To paraphrase a line from the contemporary Russian poet, Yevgeny Yevtushenko, for most of his brief life, Ochs was stretched like a wire between the city of Yes and the City of No. In the city of Yes, he was a prodigious talent; time after time his overflowing creative energy enabled him to translate today’s headlines into tomorrow’s songs.
In one of his early efforts, “The Power and the Glory,” Ochs offered his audience a recurrent chorus of proud patriotism: “Here is a land full of power and glory/Beauty that words cannot recall/Oh her power shall rest on the strength of her freedom/Her glory shall rest on us all.” Yet some of the verses call into question the quality of our country’s freedom: “Yet she’s only as rich as the poorest of the poor/Only as free as the padlocked prison door.”
Ochs had a disarming sense of humor; nowhere was it more in evidence than in his mildly subversive “Draft Dodger Rag:” “Yes, think of my career, my sweetheart dear, and my poor old invalid aunt/Besides I ain’t no fool, I’m a-goin’ to school/And I’m working in a DEE-fense plant.”
Count among the many other Phil Ochs songs that have stood the test of time: “There But For Fortune” (given a boost when performed and recorded by Joan Baez), “I Ain’t Marching Any More,” “Changes,” “Crucifixion” (about JFK).

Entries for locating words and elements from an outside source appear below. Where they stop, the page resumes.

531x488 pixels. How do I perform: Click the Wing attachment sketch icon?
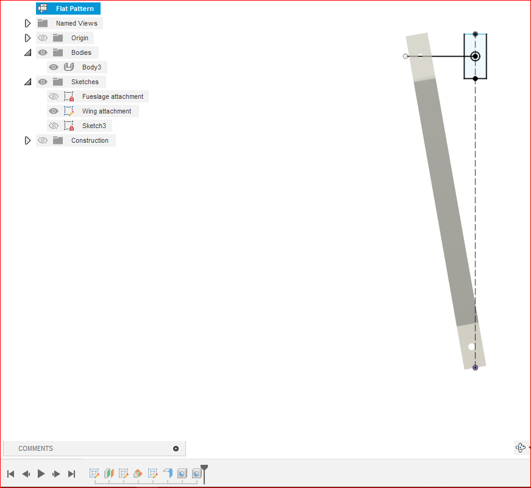[x=68, y=111]
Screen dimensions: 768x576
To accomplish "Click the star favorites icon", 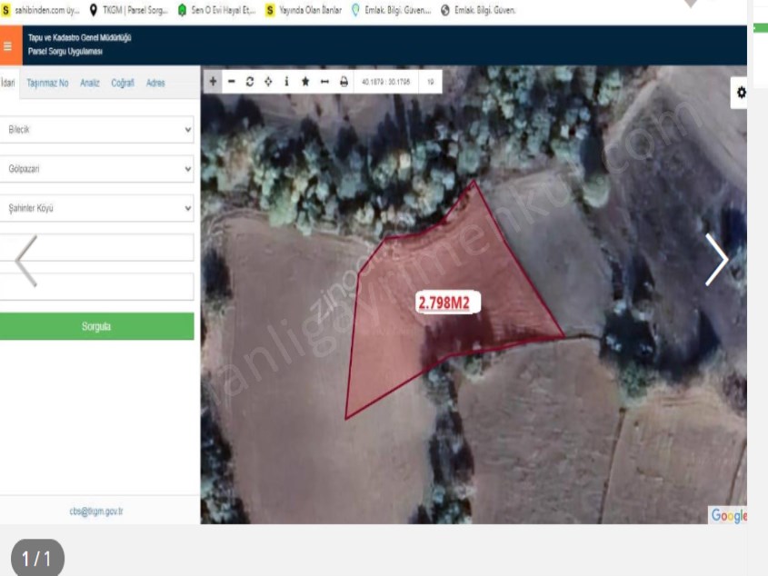I will pyautogui.click(x=305, y=81).
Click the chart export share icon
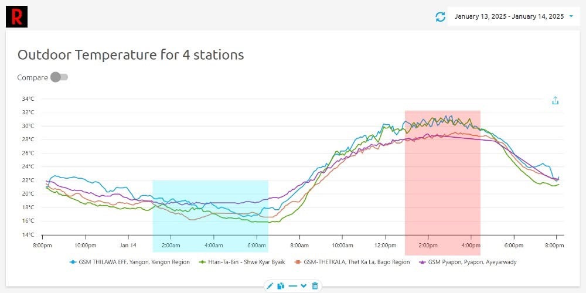This screenshot has height=293, width=586. (x=556, y=101)
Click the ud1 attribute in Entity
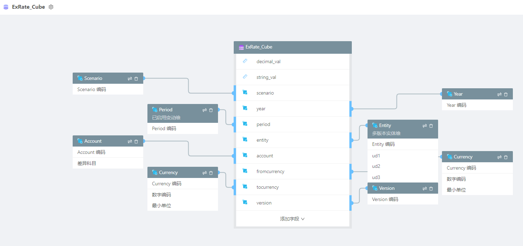Screen dimensions: 523x246 tap(376, 156)
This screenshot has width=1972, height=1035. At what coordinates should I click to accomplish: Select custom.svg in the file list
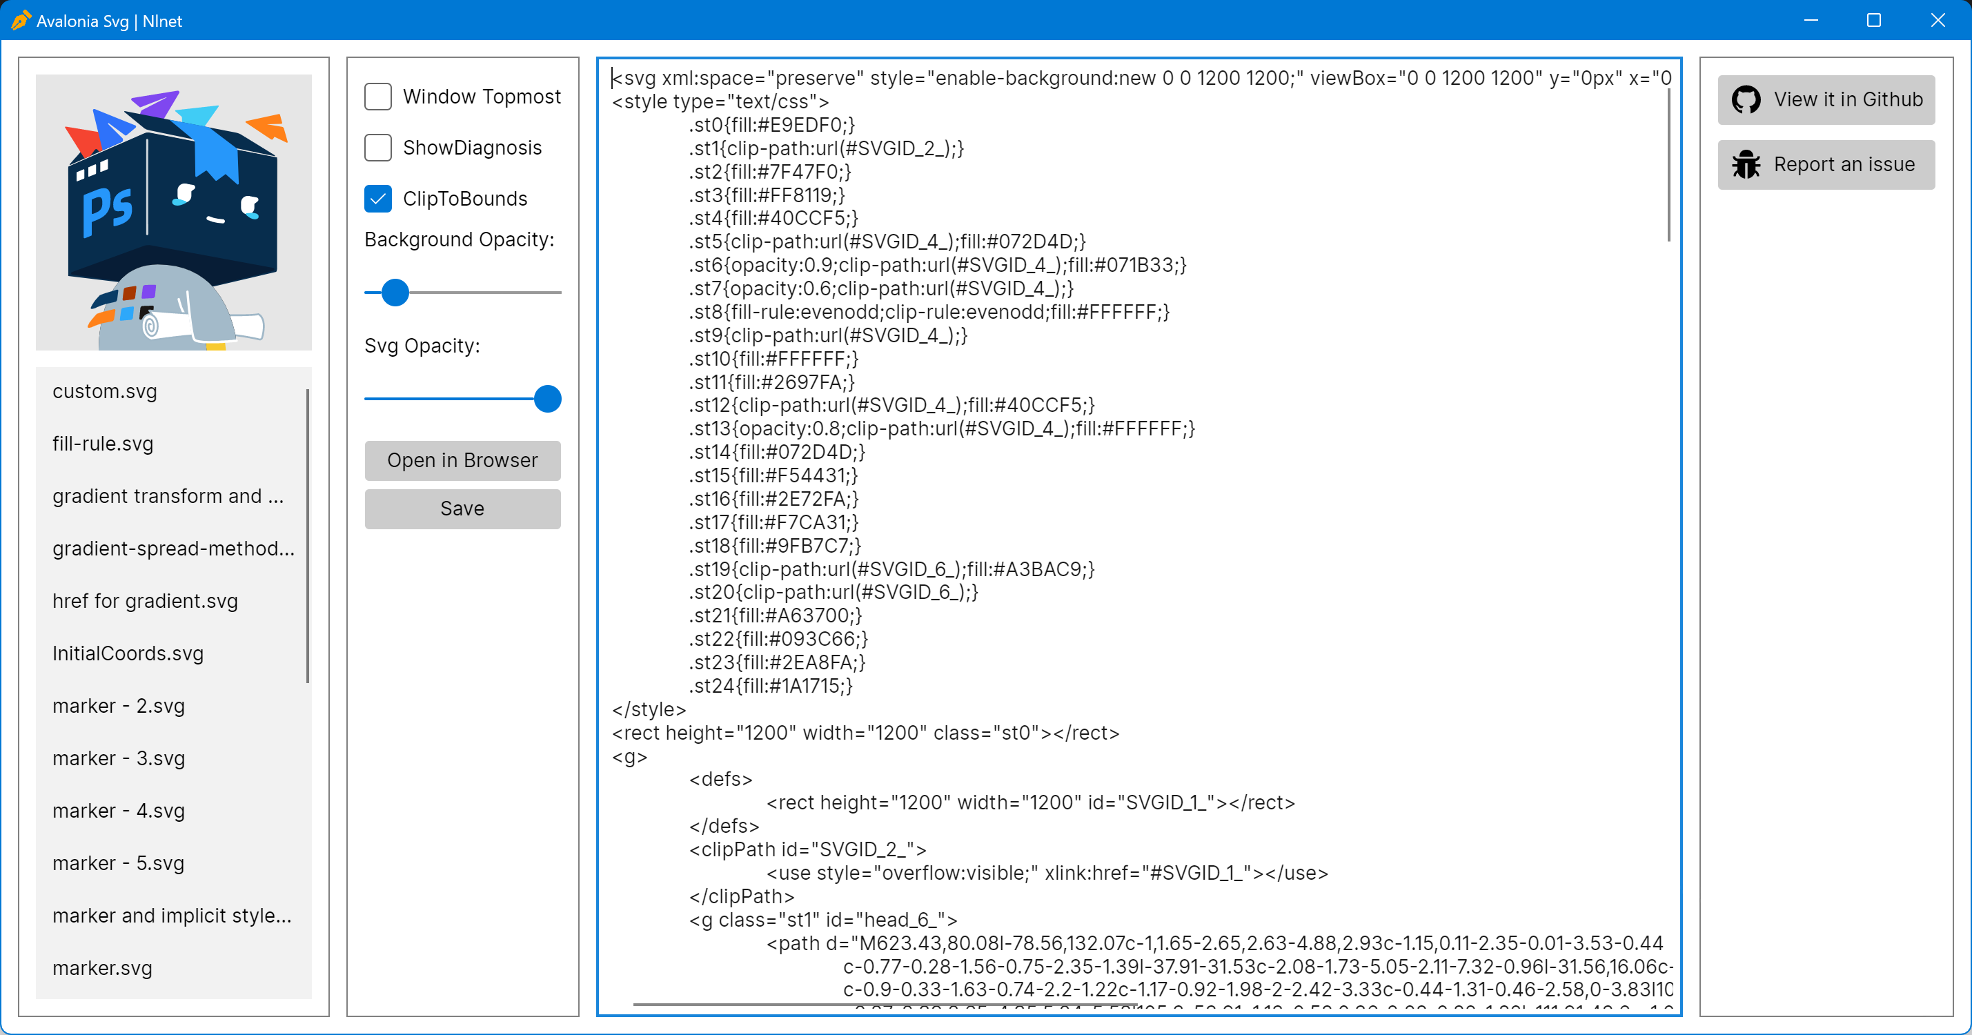(105, 392)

At his best and most focused, Ochs was able to harness his enormous energy to organize large-scale public events. On the evening of May 9, 1974, he managed to persuade such luminaries as Bob Dylan, Pete Seeger and Arlo Guthrie to donate their talents to celebrate the life of Salvadore Allende, 29th president of Chile and one of Ochs’ political heroes, who had lost his life in a military coup on Sept. 11, 1973. The program of song, dance, poetry, drama and political speeches drew a sellout crowd to Madison Square Garden’s Felt Forum. Net proceeds went to Chilean refugees. When Ochs was good, he was very, very good…
But … there was a dark side to Phil Ochs; he lived too often in the city of No. People who knew him best saw that beneath his bravado, beneath his delusions of grandeur, was a fragile young man tormented by indecision, insecurity and stage fright. He had dropped out of Ohio State University not once but twice – the second time with only a semester to go for his degree.

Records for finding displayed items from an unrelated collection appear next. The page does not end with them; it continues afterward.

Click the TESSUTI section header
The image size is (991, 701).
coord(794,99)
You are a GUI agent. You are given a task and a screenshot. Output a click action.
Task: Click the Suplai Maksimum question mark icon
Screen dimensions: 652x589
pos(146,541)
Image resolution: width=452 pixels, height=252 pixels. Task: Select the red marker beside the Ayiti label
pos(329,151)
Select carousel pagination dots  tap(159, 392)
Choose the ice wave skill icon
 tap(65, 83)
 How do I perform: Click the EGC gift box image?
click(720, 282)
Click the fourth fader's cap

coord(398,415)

Both of his biographers agree that Ochs could never get enough love or approval. He treated his wife, his daughter and the other women who came and went in his life as appendages to his career – sometimes useful, often in the way. He was a performer who knew how to make love to his audience, but his overweening narcissism and inconsiderateness rendered him unable to experience the tangled but richly rewarding bonds of one-on-one intimacy.

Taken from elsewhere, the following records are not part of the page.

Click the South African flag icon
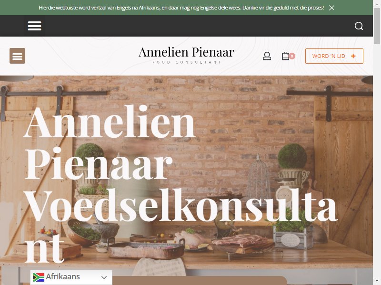 coord(39,277)
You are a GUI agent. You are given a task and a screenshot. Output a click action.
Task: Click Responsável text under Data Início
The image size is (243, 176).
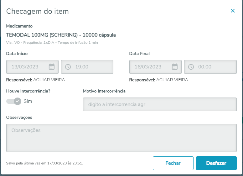point(35,80)
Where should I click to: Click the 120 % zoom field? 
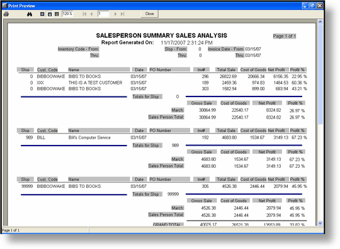tap(67, 14)
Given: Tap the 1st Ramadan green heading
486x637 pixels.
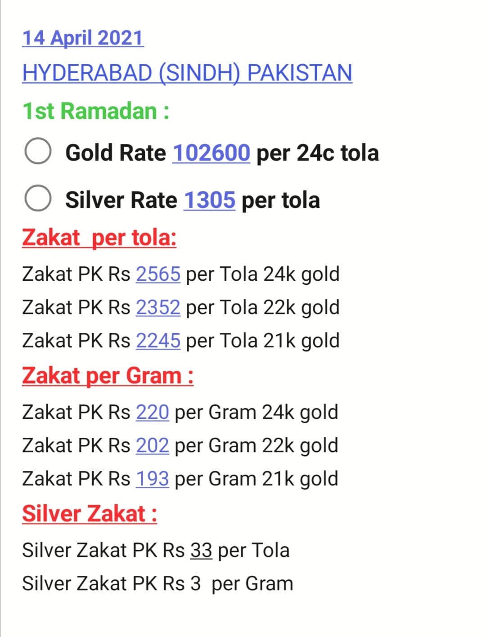Looking at the screenshot, I should [x=96, y=111].
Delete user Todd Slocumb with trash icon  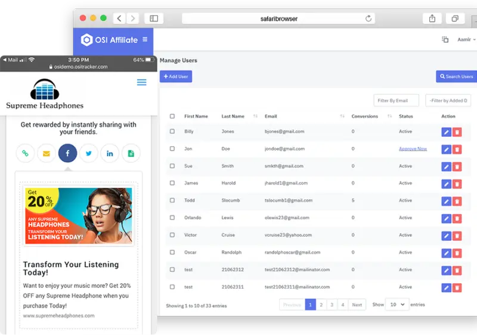pos(457,201)
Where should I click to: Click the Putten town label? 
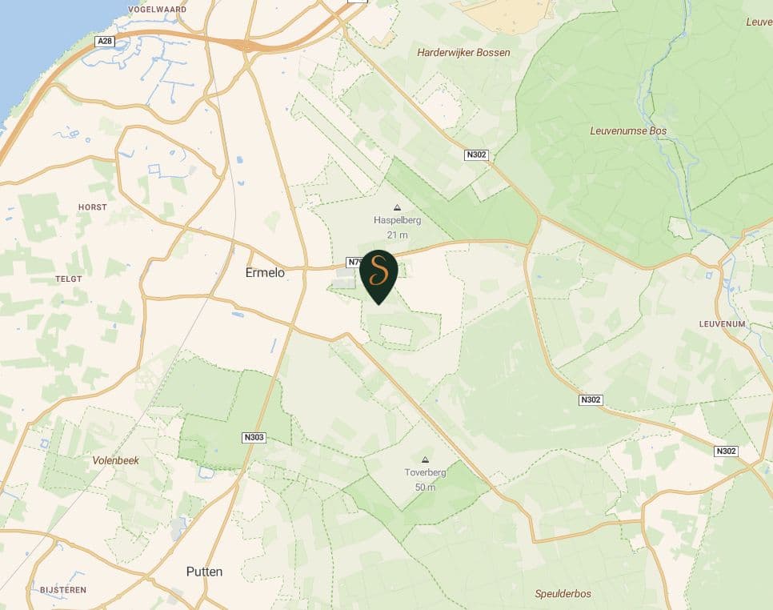(204, 572)
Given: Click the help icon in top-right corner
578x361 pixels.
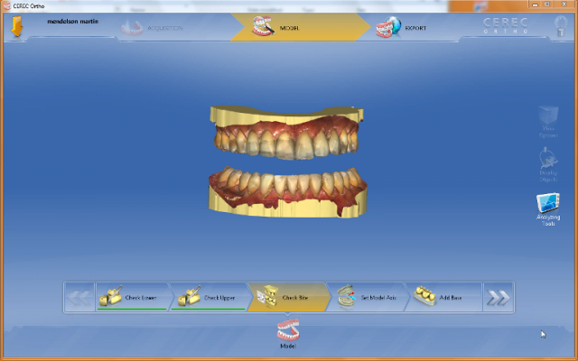Looking at the screenshot, I should (x=561, y=28).
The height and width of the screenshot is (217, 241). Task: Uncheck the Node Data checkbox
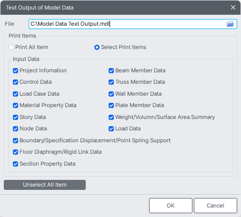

The last year or two of Ochs’ life (as he exhibited increasingly worrisome signs of physical and mental deterioration resulting from his untreated manic-depression and deepening alcoholism), were a nightmare for Ochs and for those who tried to help him; drunk and violent most of the time, he was a menace to himself and to others. By the end of June 1975, Ochs seemed to have made a break with his psychic identity and adopted the persona of John Butler Train. As his biographer Michael Shumacher puts it: “With his huge pot belly, filthy clothes, confrontational attitude and arsenal of strange weapons, Train could not have been more different from the Phil Ochs of the sixties. Train was Mr. Hyde on the loose – a tortured, violent being incapable of freeing the Dr. Jekyll trapped inside.” By now Ochs/Train was walking through the valley of the shadow of death.
There was a man; he is no more. Phil Ochs died before his time. Because he cut off his life in the middle, we will never hear the words and the melodies that might have been.